キャラクターの見た目でいえばルヲが好みだったけど、仮面を取った後の、人として過ごし始めた時の表情が強すぎてまさに顔面ダークホース。
他のキャラクターと違い、彼は今世で交通事故のごとく業を背負わされているのでやっかいな家庭事情に巻き込まれなかったぶん、一番穏やかな恋愛をしていたのでは…と思う。
相も変わらずナーヤは村に帰るという呪い以外の自分の意思がないのではっきりとした恋の芽生えはいまいちどこかはわからなかった。

旅をしていた時の甘える描写はかなりときめいた。
のもつかの間、森の中で及び始めたのはちょっと…。
ルヲ以来の「いや?さすがに?外だもんな?」という感情を追い越して画面のテキストは進んでいくので情緒もなにもない。

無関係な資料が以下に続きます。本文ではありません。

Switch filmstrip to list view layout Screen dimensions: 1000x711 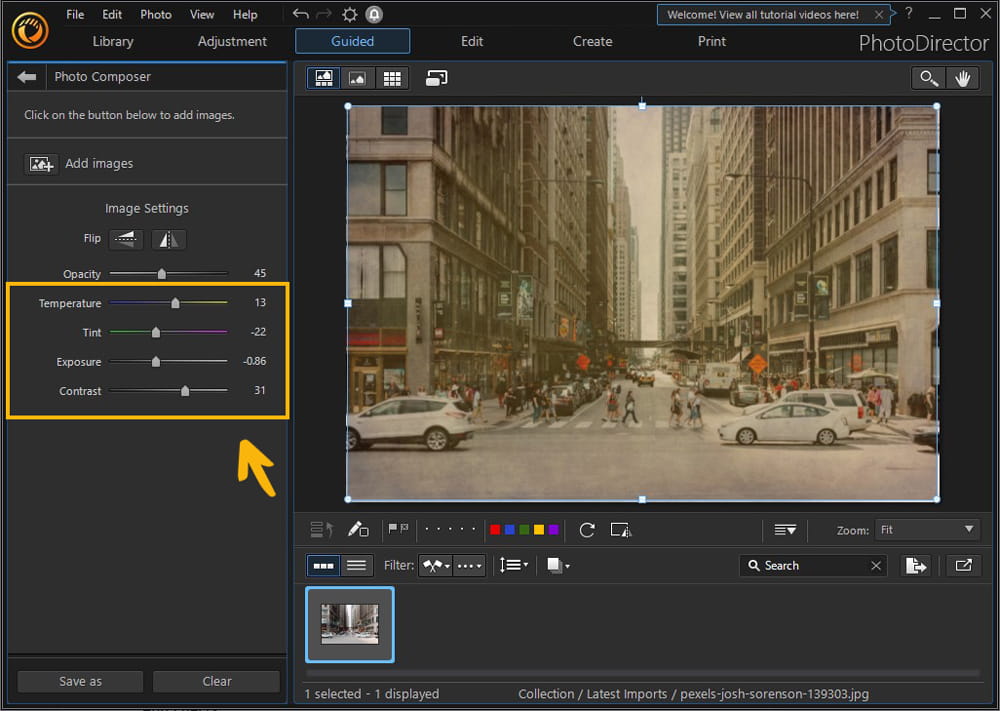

麗穹のバックボーンはこのルートで全て明かされるけど、他のサブキャラクター達と同様、設定の持て余しと感じてしまった。
対峙する前に二角獣から小出しに回想シーンがあればもうちょっと感情移入出来たんだろうが、何しろ「あなたに酷い事をさせてたのも事実だけど、救ってたのも事実なのよ」を自ら言ってしまう。
後から言われても押しつけがましいとしか…。

作品全体に言える事だけど、物語としての設定やテーマはわかるのに、どうしてもキャラクターたちがそれらに振り落とされてる感が強いと思う。

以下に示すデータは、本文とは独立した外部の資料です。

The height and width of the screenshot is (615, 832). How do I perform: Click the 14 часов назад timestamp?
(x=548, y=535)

そこから二人で旅をするわけだけど、正直言ってダレた。
あとから振り返ってその旅が愛おしいものだったと思えるような内容ではなく、ただただ何も響かない旅だけが続いていくのでとてつもなく長く感じた。
ばっさり切って、それこそ麗穹との心理描写に当ててもらった方が彼の切ない気持ちを感じることができて楽しめた気がする。
本当に残念。

個人の感想です。

燕來

設定や性格で言えば推しのキャラクター。
潔癖で清廉で真面目で且つ好感度がほぼない状態から始まるキャラクターが好きなので、要するにフェチが刺さりまくってた。

性格や見た目は好きだけどシナリオはやはり…。
途中までは最高に楽しめたけど、お家騒動に巻き込まれてからはうーん、の状態のまま終わってしまった。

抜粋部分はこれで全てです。